Local Dev Service #505

cescoffier · 2024-04-25T07:55:01Z

cescoffier
Apr 25, 2024
Maintainer

Local Dev Service

Introduction

This document describes the local development service for running the application's model(s) locally.
The overall idea is to provide a zero-config approach to developing and testing your AI-infused application locally and to facilitate the transition to the model-serving infrastructure used in production.

Requirements

The service should be able to run the model(s) the application uses locally. Not every model will be supported, but the most common ones should be (Llama, Mistral...).
The user should not add any configuration to run the service locally
If the model is already available locally, the model should be started rapidly (less than 10 seconds).
The model should be invoked relatively fast. Response times greater than 15s are not acceptable (for simple requests).
The service should expose an OpenAI-like API as it became the de-facto standard API for AI models

Local model serving tools

There are several ways to implement the local development service. The most common ones are:

Ollama
Docker
Podman Desktop with the AI Studio

Docker is not the best option. While pretty standard, running models are slow.

Podman Desktop with the AI Studio is a good option. However, the downside is the lack of an API to pull and list models.
This option might be considered in the future.

Ollama is the best option. It is a lightweight service that can run models locally on the three main operating systems.
It is fast and easy to use and proposes an API to pull and list models. It exposes an OpenAI-like API, which is a plus.

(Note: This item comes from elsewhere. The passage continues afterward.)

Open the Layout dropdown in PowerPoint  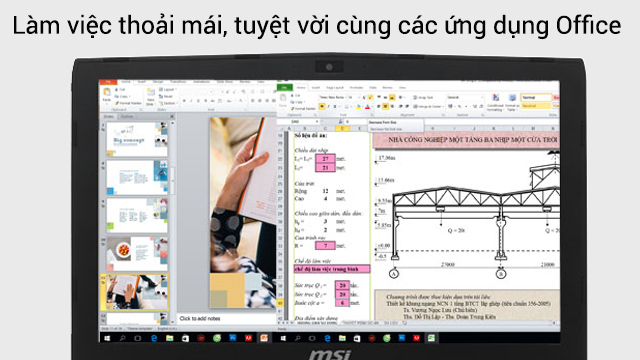(167, 89)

The dev service will not be able to run every model, but it should be able to support the most common ones.
Also, the dev service should not install Ollama but redirect the user to the download / install page.

Overall experience

This section describes the overall experience when such a development service is used.

Usage of a chat model

The user wants to develop a chatbot using the Mistral model.
The user can use the:

OpenAI extension
Ollama extension
MistralAI extension

In the configuration, the model name is set to mistral (or whatever the model's name is).

When the application starts, if the model serving URL is not configured and the dev service is enabled, it is started.
The dev service extracts the model name and pulls the model if unavailable.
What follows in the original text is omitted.